Consignes =>
1. Énumérez les chaînes gratuites de la TNT que possède le groupe TF1 d'après le texte sur la TNT.
2. Selon le texte sur la TNT, à quelle date les autorisations des chaînes gratuites TF1 et M6 arrivent-elles à échéance ?
3. Recopiez le passage du texte sur la TNT allant de « La TNT présente » jusqu'à « va les bousculer. ».

Texte extrait =>
---+---

La TNT présente encore la meilleure alternative en France face aux plateformes globales de SVOD. Problème : les groupes privés TF1 et M6 – dont les autorisations arrivent à échéance en mai 2023 – sont toujours en position dominante. L’appel à candidature lancé par l’Arcom va les bousculer.

Les groupes TF1 et M6 ne possèdent pas seulement les chaînes éponymes historiques (TF1 et M6) mais aussi bien d’autres chaînes gratuites de la TNT : TMC, TFX, TF1 Séries Films et LCI, soit au total cinq chaînes du côté de la filiale du groupe Bouygues ; M6, W9, 6ter et Gulli, soit également cinq chaînes du côté de la filiale de RTL Group du groupe Bertelsmann. Et encore, si l’on considère les chaînes payantes de la TNT, il y a Paris Première au sein du groupe M6.

TF1 et M6 = 40 % des chaînes gratuites
Ensemble, les groupes TF1 et M6 – qui ont finalement abandonné mi-septembre 2022 leur projet de fusion (1) – cumulent dix chaînes gratuites de la TNT. Cela représente tout de même 40 % des 25 chaînes gratuites de la TNT (voir tableau ci-dessous). Mais leur position dominante – si l’on considère ce « duopole » potentiel – est surtout le fait de leur chaîne « vaisseau amiral » que sont les chaînes TF1 et M6. « Chaînes historiques lancées à l’ère de la télévision analogique, TF1 et M6 sont les deux principaux services privés en clair de la TNT. Ils se caractérisent en particulier par leur capacité à fédérer une large audience, leurs parts de marché publicitaire, la diversité des programmes qu’ils diffusent, leur contribution au renouvellement de l’offre et le poids de leurs investissements en production. Ces services bénéficient d’une exposition avantageuse aux numéros 1 et 6 dans le plan de numérotation des chaînes de la TNT », résume l’Autorité de régulation de la communication audiovisuelle et numérique (Arcom) dans son étude d’impact publiée le 17 novembre dernier (2). Ce sont justement les autorisations accordées aux sociétés Télévision Française 1 (filiale de Bouygues) et Métropole Télévision (filiale de RTL Group/Bertelsmann) pour ces chaînes gratuites TF1 et M6 qui arrivent à échéance le 5 mai 2023. L’Arcom, qui n’avait pas vu d’un très bon oeil le projet de fusion TF1-M6 en raison « des effets notables (…) sur les marchés publicitaires, de l’édition et de la distribution, ainsi que (…) de l’acquisition de programmes » (3), veut saisir cette opportunité pour redynamiser la TNT en perte de vitesse. Aussi, c’est la toute première fois que les chaînes historiques vont devoir répondre à un appel à candidatures pour les fréquences gratuites qu’elles détiennent jusque-là – et non pas se contenter d’une procédure simplifiée de nouvellement d’autorisation sur les fréquences gratuites respectives (ces fameuses ressources radioélectriques).

---+---

Données =>
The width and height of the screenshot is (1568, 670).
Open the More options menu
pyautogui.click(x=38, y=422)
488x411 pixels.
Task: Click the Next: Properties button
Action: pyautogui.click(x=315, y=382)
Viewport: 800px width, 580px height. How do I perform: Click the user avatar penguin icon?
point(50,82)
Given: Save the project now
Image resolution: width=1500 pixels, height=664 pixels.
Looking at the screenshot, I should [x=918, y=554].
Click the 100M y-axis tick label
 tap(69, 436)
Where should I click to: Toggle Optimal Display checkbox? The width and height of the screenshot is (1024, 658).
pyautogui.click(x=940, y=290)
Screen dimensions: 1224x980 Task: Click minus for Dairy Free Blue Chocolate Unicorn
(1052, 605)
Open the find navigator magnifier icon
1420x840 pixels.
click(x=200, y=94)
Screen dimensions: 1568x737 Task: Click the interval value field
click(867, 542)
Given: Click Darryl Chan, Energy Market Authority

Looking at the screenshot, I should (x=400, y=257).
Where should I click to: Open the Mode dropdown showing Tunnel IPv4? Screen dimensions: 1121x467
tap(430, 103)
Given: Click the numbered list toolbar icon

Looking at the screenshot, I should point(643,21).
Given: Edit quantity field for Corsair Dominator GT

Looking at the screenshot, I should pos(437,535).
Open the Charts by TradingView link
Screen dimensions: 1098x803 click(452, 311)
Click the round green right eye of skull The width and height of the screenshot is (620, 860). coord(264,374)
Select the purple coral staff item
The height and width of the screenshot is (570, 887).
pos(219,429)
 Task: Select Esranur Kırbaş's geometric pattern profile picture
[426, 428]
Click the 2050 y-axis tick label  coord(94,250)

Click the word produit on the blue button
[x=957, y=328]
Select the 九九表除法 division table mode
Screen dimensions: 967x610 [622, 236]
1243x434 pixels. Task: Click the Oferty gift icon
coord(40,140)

---+---

Réponses =>
1. TF1, TMC, TFX, TF1 Séries Films, LCI

2. Le 5 mai 2023.

3.
La TNT présente encore la meilleure alternative en France face aux plateformes globales de SVOD. Problème : les groupes privés TF1 et M6 – dont les autorisations arrivent à échéance en mai 2023 – sont toujours en position dominante. L’appel à candidature lancé par l’Arcom va les bousculer.